What is the Most Divisive Film?

Summary

Based on data from Letterboxd, the most divisive film is either Salò, or the 120 Days of Sodom (a gruesome horror film), Triumph of the Will (a Nazi propaganda film), or Wavelength (an experimental film where not much happens). The film which actually has the highest ratings variance is Love on a Leash, which is one of those “so-bad-it’s-good” films.

I’ve seen none of those films, and don’t plan on changing that fact — but the most divisive film I have watched is The Magic Roundabout which I vaguely remember enjoying as a child.

Introduction

The film Megalopolis came out recently. The response is certainly mixed: most people seem to dislike it, but some think it’s a surrealist masterpiece. I haven’t seen it. But it did get me wondering: what is the most divisive film?

Given a distribution of ratings of a film, we can identify divisive films as those for which there are two camps: those who hate the film and give it a low rating; and those who love it and rate it highly. If we have a dataset of film ratings and film

Data

I acquired a dataset of ratings by scraping1 Letterboxd. Each Letterboxd page (e.g. that for Megalopolis has a histogram of user ratings, which I was able to process using python. There are a lot of films on Letterboxd, so I considered only the top 3% most popular films. Letterboxd rates films from ½★ to 5★, but we can map this onto a rating from 0 to 9.

Analysis

Once I had the data, it was just a matter of doing some analysis. I’m still a big fan of Julia for data analysis, so I used that. The main remaining problem is choosing a metric to compare the divisiveness of films. I considered a few options: the variance of the rating distribution, the mean absolute deviation, the kurtosis, the KL divergence, and some bimodality metrics. I had the idea that a good measure of divisiveness would be something like

\[ \text{Divisiveness}(R_i) = \min_{\alpha \geq 1 \vee \beta \geq 1}{\text{KL}(\text{BetaBinomial}(9, \alpha, \beta)||R_i)}, \]

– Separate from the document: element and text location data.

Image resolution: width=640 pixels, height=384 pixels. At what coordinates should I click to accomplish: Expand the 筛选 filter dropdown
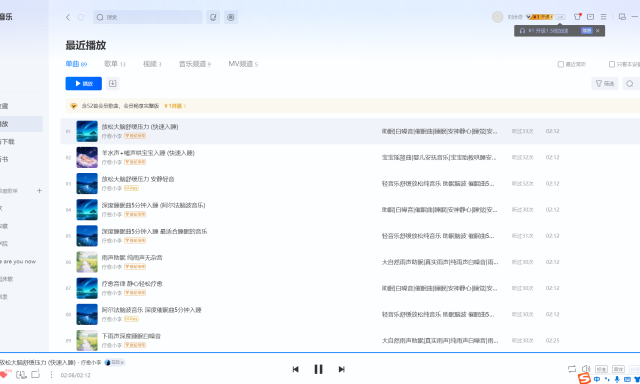[x=604, y=84]
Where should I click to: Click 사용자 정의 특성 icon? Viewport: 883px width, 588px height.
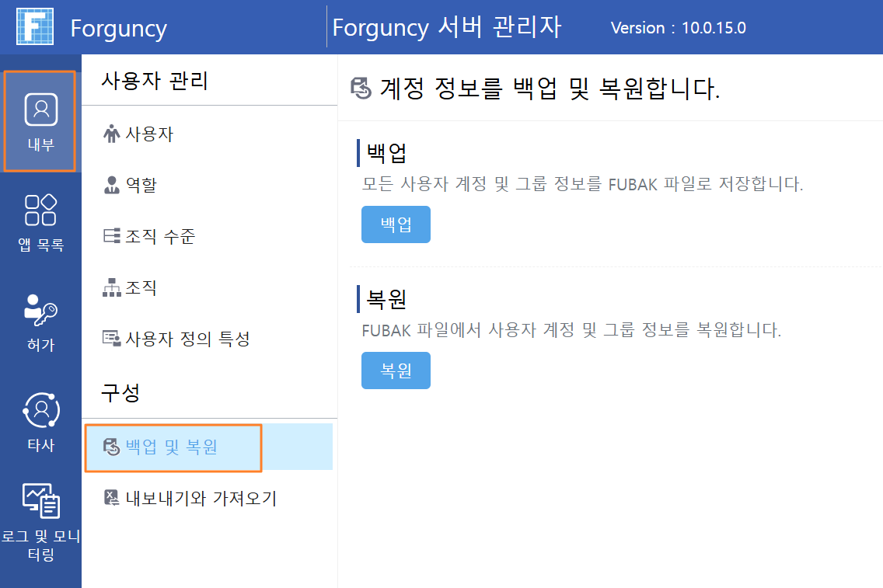[111, 338]
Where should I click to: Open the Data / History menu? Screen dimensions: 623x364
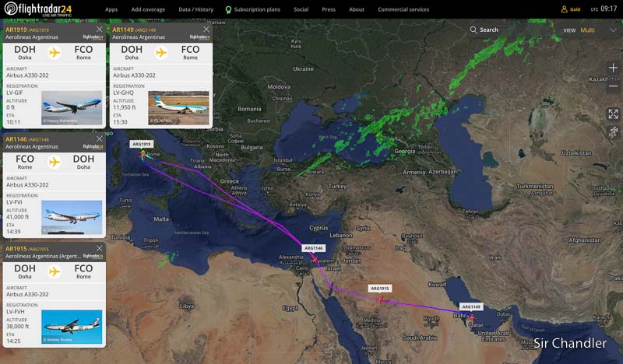pyautogui.click(x=196, y=9)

where \(R_i\) is the user rating distribution for film \(i\). This metric seems complicated and possibly costly to compute, and after qualitatively comparing my options, the good old variance came out on top, though the rankings were generally similar between different methods I tried2.

I then ranked films by divisiveness, choosing to limit myself to films with more than 7000 reviews. Here’s the resulting divisiveness table:

Film Year Rating Variance
Love on a Leash 2011 16.234
Fateful Findings 2013 14.455
Twisted Pair 2018 13.791
Ratatoing 2007 13.344
The Room 2003 13.236
[CENSORED] 1992 12.582
Double Down 2005 12.529
Goat Story 2008 11.185
Llamageddon 2015 10.935
The Amazing Bulk 2012 10.225

I’ll leave the [CENSORED] film as a puzzle for the reader, as the title is too offensive for me to print here. The main theme of this table is “so-bad-it’s-good” meme films. Titan of the genre Neil Breen appears thrice on this list. Note how they’ve mostly been released after 2000. The censored 1992 film is also a meme film.

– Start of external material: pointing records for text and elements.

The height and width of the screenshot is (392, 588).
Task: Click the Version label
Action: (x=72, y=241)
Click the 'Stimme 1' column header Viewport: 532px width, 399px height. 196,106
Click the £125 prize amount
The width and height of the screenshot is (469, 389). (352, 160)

Ok, so a very bad film about a woman who falls in love with a man (who is, during the daytime, a dog) stakes a claim on being the most divisive film. But there’s something unsatisfying about this: so-bad-it’s-good films are in a class of their own. I’m looking for films that people genuinely love when others hate, and vice versa.

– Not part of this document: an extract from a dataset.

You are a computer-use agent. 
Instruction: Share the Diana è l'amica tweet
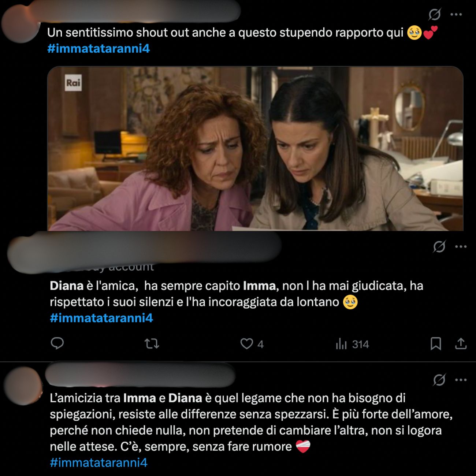pyautogui.click(x=461, y=344)
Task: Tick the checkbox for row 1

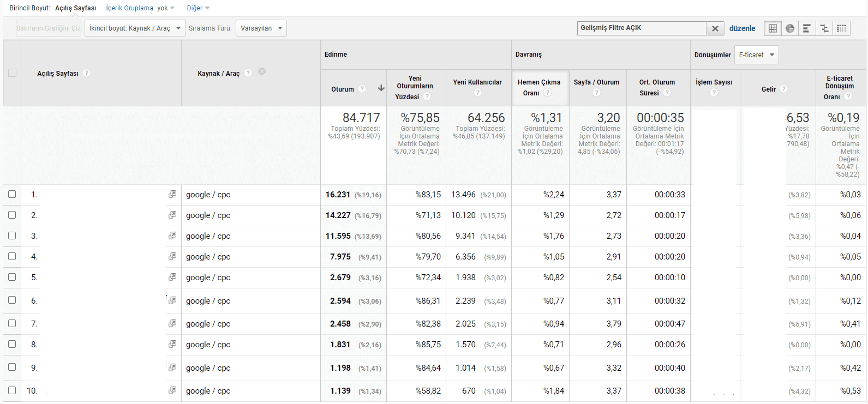Action: click(12, 194)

I took the quick route to this: let’s just look at films made before 2000. Then we get:

Film Year Rating Variance
[CENSORED] 1992 12.582
Troll 2 1990 10.188
Samurai Cop 1991 9.163
Spice World 1997 7.476
Wavelength 1967 7.404
Triumph of the Will 1935 7.268
Belle’s Magical World 1998 6.913
Salò, or the 120 Days of Sodom 1975 6.845
Midori 1992 6.770
Mac and Me 1998 6.566

Most of these are still meme films. There are a few interesting exceptions though:

Making a final judgement based on eyeballing the ratings histograms for these films, I’d say that it’s a tie between Triumph of the Will and Salò, or the 120 Days of Sodom as most divisive. Though Wavelength takes the variance metric crown for films which are not so-bad-they’re-good, and Love on a Leash has the highest variance in ratings.

Have I watched any of these films? No. I don’t intend on ever watching any film in either table. The most divisive film I have watched is The Magic Roundabout, at #250 on the list. I watched it as a child, but remember mildly enjoying it.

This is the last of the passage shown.